Comment faire pour démontrer que l’on a été victime d’une agression lorsqu’on est incarcéré ? En prison, rassembler des preuves s’apparente, plus qu’ailleurs, à un parcours du combattant. D’autant plus quand l’auteur des violences est un surveillant pénitentiaire. Décryptage.

Lorsqu’un détenu déclare avoir été frappé par un surveil­lant, sa parole est mise en doute, quand celle des agents dépositaires de l’autorité publique bénéficie d’un surcroît de crédibilité. Posé en premier lieu par les victimes, ce constat rejoint celui de plusieurs dizaines de personnes ayant accepté de témoigner auprès de l’OIP. Des récits qui mettent en lumière une autre inégalité : lorsqu’on est incarcéré et que l’on souhaite porter plainte, collecter et « faire sortir » les preuves d’une agression relève du défi.

Le certificat médical, un droit souvent nié

Premier document théoriquement récupérable après une agression : le certificat médical décrivant les lésions trau­matiques, une pièce quasi-indispensable pour la prise en compte de la plainte par le parquet. Après des violences, la logique supposerait que le détenu accède rapidement aux premiers soins et se voie proposer un certificat par le médecin en poste à l’unité sanitaire – comme n’importe quelle victime. C’est en tous cas ce que recommande de façon récurrente depuis 1992 le Comité européen pour la prévention de la torture (CPT)(1). L’organe de contrôle insiste aussi sur la nécessité d’intégrer les déclarations des patients au certificat, d’informer ces derniers sur les démarches qu’ils peuvent entamer et de mettre en place des outils pour comptabiliser ces violences.

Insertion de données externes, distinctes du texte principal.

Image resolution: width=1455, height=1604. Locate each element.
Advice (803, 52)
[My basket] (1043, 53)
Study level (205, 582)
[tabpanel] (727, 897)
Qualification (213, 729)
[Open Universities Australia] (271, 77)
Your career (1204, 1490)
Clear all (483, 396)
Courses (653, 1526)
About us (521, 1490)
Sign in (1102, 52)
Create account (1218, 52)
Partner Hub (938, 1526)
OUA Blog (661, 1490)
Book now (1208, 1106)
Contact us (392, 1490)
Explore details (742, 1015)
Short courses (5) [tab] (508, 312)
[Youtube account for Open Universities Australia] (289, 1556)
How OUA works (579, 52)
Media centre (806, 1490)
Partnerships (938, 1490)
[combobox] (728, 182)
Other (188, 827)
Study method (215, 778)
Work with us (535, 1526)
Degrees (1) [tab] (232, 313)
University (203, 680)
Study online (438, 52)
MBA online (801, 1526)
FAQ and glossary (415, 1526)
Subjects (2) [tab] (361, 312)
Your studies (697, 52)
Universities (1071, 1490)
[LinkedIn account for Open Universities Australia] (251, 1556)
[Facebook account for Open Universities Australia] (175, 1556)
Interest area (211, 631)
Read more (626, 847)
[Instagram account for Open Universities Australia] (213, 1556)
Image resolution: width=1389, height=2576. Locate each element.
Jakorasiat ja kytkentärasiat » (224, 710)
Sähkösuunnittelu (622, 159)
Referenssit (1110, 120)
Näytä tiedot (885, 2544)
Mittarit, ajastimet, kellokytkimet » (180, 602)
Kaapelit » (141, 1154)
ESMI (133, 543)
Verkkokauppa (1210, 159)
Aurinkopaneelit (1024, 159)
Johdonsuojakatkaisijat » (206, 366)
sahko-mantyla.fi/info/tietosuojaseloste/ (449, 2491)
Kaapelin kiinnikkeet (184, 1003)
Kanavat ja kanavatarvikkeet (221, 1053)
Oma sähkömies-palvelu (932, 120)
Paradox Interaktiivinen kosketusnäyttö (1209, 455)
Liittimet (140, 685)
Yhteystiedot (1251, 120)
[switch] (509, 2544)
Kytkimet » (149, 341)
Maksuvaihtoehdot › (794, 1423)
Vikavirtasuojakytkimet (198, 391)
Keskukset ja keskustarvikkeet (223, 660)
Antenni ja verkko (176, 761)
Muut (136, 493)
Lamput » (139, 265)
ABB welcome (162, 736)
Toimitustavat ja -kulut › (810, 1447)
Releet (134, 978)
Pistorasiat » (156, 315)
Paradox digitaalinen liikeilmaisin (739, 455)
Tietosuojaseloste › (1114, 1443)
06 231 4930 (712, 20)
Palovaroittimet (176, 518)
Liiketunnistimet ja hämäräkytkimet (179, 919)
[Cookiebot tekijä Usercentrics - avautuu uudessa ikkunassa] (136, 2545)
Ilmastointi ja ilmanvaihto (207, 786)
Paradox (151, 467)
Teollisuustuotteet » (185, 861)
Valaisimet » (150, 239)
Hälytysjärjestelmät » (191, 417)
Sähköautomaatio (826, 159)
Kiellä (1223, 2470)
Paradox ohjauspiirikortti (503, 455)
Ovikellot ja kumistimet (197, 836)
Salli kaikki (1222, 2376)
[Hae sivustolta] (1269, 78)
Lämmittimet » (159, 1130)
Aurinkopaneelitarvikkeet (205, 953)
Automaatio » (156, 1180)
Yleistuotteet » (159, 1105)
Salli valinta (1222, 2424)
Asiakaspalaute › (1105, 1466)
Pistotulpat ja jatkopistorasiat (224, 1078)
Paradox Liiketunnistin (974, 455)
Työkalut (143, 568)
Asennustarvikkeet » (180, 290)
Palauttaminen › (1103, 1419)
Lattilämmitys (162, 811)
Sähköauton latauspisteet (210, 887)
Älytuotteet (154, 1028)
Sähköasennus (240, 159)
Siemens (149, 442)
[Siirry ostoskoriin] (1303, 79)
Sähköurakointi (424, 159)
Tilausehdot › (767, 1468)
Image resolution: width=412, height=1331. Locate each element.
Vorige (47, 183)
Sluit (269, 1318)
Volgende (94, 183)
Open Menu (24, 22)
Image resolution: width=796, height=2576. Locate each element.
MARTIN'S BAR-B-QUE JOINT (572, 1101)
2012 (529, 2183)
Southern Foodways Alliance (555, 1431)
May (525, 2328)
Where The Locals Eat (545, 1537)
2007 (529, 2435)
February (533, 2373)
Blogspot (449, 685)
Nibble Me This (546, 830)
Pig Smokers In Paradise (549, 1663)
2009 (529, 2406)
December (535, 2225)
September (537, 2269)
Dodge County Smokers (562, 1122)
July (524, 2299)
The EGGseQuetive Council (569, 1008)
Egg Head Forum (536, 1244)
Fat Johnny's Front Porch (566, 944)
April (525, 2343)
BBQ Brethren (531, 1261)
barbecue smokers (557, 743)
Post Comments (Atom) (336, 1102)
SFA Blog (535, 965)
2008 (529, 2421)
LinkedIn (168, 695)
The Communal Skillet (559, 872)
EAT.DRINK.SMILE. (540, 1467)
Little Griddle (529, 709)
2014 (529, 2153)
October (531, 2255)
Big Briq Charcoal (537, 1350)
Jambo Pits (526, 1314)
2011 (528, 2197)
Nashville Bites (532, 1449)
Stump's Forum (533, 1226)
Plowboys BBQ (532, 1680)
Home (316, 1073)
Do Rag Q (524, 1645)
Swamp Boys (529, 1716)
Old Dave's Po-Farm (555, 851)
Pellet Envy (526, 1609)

Ce scénario reste improbable en prison. D’abord parce que l’accès aux soins y est en général difficile, faute de soignants, de permanence le soir et le week-end, ou encore de surveillants pour encadrer des mouvements compliqués par des contraintes sécuritaires de plus en plus lourdes… Plusieurs témoignages font par ailleurs état d’une prise en charge « retardée » à la suite d’une agression. « J’ai attendu trois semaines pour me faire examiner à l’unité sanitaire. On ne m’y emmenait pas », rapporte un ancien détenu(2). « De temps à autre, des détenus me disent que des surveillants refusent de les emmener voir les médecins pour qu’ils ne puissent pas constater le passage à tabac. Ils sont laissés trois jours dans leur cellule disciplinaire avant d’être emmenés à l’infirmerie », rapporte un avocat spécialiste du droit pénitentiaire. Lorsqu’ils sont placés en cellule disciplinaire, les détenus sont censés être vus au moins deux fois par semaine par un médecin(3), mais les consultations s’effectuent souvent dans des conditions (temps limité, absence de confidentialité) qui ne permettent pas d’échanger sur l’origine des blessures.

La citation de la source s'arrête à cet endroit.